_PROBLEM REQUIREMENTS_
Repeat the lines of the data that follow, please, starting at the first and stopping after the one with "Given: Click the share icon in top bar".

Collected data entries:
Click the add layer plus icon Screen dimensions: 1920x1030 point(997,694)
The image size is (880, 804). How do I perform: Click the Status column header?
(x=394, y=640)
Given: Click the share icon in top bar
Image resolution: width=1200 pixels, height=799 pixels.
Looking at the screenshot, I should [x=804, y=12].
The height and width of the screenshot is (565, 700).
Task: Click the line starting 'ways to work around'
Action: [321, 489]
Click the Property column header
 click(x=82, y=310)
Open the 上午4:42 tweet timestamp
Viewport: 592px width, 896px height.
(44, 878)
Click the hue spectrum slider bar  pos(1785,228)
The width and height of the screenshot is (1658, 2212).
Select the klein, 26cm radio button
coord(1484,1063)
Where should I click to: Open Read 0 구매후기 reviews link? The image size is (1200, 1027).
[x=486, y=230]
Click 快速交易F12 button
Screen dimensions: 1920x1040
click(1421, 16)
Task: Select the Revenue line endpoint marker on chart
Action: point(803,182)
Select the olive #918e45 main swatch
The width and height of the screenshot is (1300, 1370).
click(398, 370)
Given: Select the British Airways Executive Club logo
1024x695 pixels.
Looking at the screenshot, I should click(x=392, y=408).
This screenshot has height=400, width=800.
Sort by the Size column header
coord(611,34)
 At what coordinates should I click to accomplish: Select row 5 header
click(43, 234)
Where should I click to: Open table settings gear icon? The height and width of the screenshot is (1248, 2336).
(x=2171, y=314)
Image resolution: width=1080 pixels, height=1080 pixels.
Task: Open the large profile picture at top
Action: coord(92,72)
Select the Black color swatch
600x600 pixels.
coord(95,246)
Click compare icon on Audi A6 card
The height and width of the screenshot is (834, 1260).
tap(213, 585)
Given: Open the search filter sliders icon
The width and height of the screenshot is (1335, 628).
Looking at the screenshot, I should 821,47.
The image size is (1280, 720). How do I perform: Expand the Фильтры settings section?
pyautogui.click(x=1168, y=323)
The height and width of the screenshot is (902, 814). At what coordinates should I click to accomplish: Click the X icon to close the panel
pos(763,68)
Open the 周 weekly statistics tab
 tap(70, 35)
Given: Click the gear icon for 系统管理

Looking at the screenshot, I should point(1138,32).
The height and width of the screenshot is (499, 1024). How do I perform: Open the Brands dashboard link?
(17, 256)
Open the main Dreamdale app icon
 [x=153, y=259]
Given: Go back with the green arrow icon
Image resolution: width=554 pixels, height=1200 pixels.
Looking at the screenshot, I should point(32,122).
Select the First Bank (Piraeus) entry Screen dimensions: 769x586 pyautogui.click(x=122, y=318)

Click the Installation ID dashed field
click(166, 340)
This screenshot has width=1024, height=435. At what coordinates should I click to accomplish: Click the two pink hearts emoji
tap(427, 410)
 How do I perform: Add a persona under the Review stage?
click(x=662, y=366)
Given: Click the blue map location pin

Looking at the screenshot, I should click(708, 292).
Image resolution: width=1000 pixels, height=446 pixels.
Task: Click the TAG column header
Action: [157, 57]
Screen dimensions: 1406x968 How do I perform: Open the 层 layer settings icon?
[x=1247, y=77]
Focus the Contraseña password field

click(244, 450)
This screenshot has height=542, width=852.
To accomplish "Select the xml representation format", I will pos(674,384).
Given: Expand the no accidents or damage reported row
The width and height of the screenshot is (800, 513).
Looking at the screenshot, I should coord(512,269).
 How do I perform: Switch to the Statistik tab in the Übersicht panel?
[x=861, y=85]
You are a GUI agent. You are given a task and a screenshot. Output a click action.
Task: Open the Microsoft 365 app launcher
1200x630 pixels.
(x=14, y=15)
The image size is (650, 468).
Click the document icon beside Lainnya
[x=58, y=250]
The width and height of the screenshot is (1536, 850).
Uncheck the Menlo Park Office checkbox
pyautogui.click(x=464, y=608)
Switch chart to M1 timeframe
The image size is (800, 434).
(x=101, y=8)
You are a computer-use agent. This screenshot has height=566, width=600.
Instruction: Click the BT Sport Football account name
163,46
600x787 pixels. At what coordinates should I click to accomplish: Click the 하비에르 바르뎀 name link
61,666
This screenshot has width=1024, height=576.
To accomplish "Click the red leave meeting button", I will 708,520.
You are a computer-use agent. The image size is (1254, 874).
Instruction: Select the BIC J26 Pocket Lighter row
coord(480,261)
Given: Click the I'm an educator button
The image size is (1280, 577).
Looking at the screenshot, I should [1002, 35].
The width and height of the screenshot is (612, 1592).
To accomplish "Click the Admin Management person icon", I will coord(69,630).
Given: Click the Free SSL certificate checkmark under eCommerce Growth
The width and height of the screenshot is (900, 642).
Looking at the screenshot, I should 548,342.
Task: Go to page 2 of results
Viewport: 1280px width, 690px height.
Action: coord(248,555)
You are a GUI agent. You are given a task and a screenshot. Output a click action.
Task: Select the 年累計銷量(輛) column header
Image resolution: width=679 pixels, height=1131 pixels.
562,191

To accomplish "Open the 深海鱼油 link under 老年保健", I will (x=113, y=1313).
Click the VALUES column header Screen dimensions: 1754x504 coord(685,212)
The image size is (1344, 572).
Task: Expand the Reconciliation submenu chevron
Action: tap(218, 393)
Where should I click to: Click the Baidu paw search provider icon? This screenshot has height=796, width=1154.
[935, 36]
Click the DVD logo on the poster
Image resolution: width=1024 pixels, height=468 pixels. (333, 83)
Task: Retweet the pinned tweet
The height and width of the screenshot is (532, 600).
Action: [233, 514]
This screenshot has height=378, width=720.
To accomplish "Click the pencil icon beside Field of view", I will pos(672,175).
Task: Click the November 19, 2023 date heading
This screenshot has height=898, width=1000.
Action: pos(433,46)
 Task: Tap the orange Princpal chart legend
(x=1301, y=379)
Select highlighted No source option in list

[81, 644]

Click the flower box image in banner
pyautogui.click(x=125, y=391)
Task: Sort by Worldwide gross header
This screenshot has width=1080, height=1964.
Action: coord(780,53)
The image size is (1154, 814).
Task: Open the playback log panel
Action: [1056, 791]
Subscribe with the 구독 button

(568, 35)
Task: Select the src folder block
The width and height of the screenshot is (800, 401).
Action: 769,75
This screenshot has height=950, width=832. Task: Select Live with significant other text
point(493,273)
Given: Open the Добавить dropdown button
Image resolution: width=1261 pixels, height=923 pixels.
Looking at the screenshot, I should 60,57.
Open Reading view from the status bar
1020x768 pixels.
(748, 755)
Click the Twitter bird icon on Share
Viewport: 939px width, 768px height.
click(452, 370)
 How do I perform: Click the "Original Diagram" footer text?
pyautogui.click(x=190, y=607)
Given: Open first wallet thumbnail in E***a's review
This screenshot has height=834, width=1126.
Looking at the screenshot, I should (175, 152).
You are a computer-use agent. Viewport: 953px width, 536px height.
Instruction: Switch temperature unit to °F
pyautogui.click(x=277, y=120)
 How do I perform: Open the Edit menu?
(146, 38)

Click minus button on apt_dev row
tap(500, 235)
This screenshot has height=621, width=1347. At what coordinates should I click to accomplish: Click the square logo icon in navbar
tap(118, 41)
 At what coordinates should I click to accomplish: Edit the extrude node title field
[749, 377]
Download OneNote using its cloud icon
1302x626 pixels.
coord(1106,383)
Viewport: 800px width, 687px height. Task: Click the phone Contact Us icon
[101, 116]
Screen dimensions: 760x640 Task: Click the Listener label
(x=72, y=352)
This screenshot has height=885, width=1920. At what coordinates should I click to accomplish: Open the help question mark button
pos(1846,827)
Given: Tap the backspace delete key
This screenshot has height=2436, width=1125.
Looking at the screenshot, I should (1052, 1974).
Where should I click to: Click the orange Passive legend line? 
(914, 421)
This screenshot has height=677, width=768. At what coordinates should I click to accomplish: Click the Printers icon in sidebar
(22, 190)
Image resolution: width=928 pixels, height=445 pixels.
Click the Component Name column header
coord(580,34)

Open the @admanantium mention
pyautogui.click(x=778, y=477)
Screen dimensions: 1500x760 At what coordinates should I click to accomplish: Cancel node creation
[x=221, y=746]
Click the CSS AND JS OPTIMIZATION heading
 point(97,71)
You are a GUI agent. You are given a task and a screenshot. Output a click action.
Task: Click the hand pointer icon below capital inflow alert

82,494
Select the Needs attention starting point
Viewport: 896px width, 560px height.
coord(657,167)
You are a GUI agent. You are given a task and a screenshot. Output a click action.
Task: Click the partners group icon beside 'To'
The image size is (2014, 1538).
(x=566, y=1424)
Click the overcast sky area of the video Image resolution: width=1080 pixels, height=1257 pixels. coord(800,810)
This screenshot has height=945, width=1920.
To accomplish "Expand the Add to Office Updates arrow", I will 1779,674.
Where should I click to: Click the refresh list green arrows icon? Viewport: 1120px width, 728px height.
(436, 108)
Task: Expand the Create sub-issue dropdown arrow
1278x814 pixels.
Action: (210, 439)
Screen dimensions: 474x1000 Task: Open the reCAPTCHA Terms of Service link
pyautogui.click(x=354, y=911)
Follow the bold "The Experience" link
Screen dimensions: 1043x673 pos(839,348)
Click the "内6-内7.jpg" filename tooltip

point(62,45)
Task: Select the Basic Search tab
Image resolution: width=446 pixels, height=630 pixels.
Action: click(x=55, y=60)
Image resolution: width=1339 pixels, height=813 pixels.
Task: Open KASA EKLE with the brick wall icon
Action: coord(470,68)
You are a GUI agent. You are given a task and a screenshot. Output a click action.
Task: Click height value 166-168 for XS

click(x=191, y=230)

_ANSWER BELOW_
Click the add layer plus icon Screen dimensions: 1920x1030 point(997,694)
The image size is (880, 804). How do I perform: Click the Status column header?
(x=394, y=640)
Given: Click the share icon in top bar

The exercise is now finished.